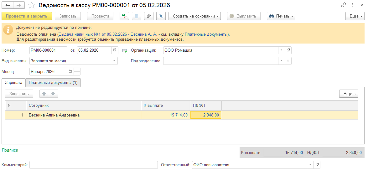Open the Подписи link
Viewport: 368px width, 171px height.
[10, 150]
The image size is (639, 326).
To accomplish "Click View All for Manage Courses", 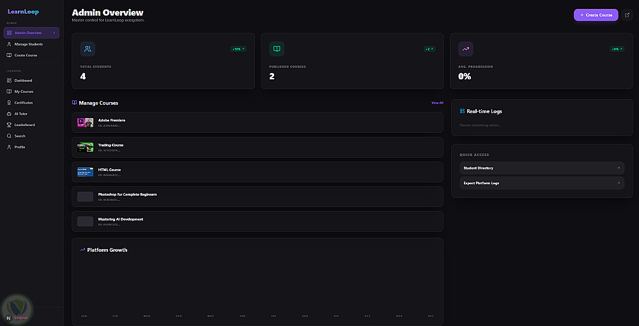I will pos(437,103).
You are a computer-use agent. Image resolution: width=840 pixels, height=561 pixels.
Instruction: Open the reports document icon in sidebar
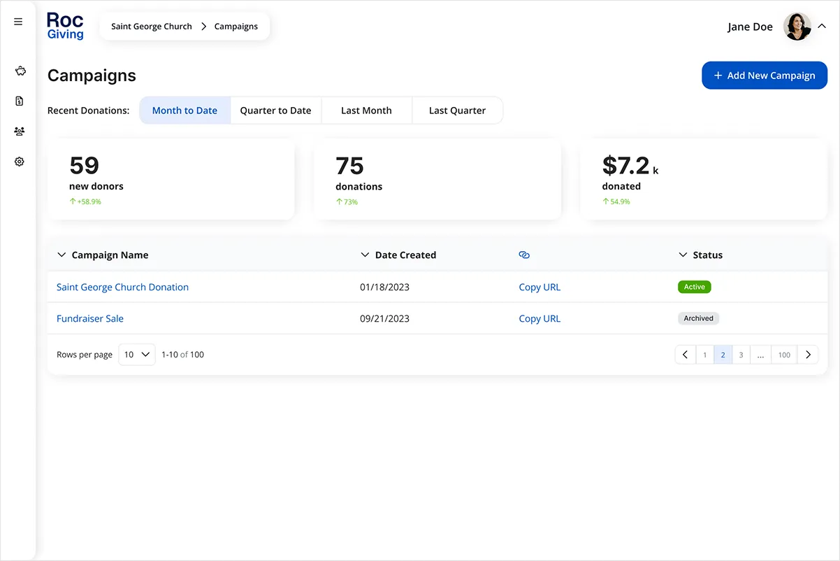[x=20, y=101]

---

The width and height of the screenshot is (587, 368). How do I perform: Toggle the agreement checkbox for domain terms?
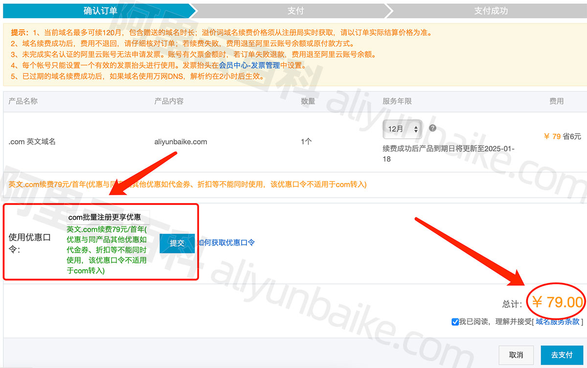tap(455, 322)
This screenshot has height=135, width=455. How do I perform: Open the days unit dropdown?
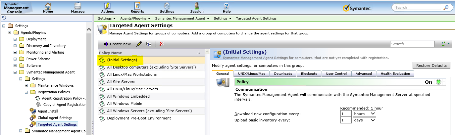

What you will do ->
Would you set down only the lines above from the line with "The width and" to the line with "This screenshot has", both included, exactly as they stand and without the pictures?

Exercise output ->
The width and height of the screenshot is (587, 368). How do I perform: Toggle the agreement checkbox for domain terms?
tap(455, 322)
This screenshot has height=135, width=455. How do I perform: Open the days unit dropdown?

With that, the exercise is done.